#### THE TASK:
Pictures are to be dropped, and only the lines from the one containing "Click the Status column header" through the end of the data below are to be reproduced as written.

[Stored data]
* * * * * * *

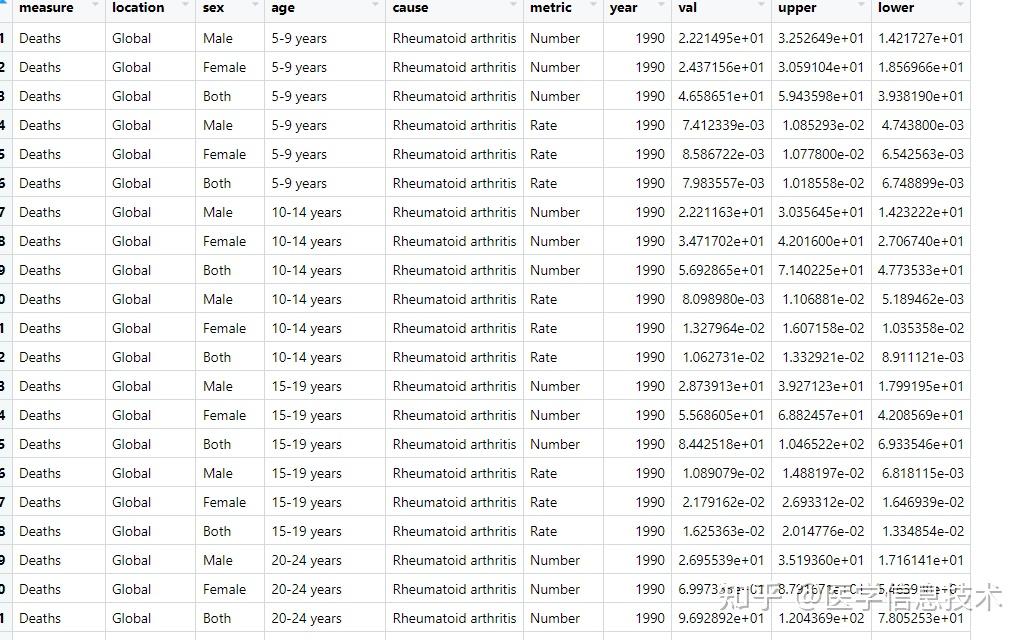Sort by year using header arrow
This screenshot has height=640, width=1029.
coord(661,7)
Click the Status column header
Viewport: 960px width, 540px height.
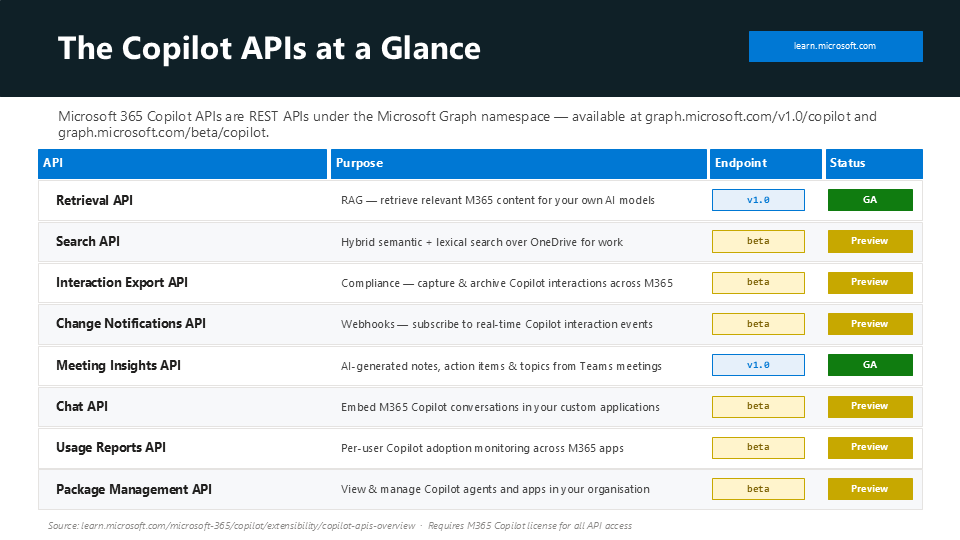(847, 163)
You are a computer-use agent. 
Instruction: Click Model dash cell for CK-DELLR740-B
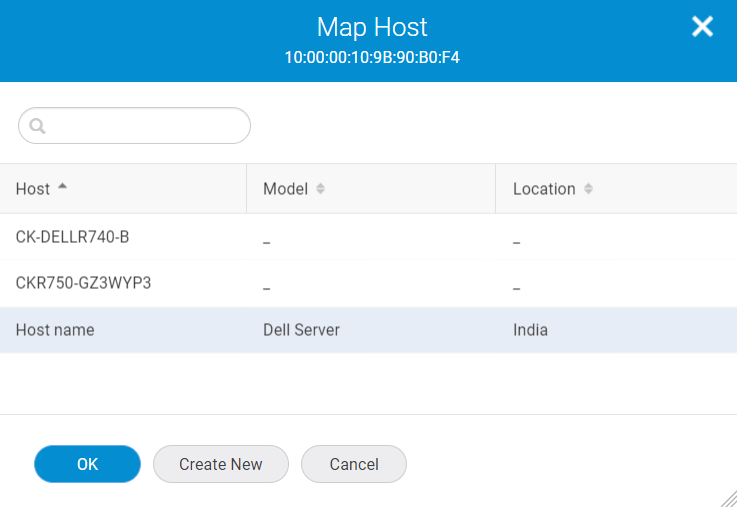click(x=267, y=242)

* * * * * * *

#### ANSWER FOR THIS EXERCISE:
Click the Status column header
Viewport: 960px width, 540px height.
(847, 163)
You are a computer-use agent. 
Instruction: Click Model dash cell for CK-DELLR740-B
click(x=267, y=242)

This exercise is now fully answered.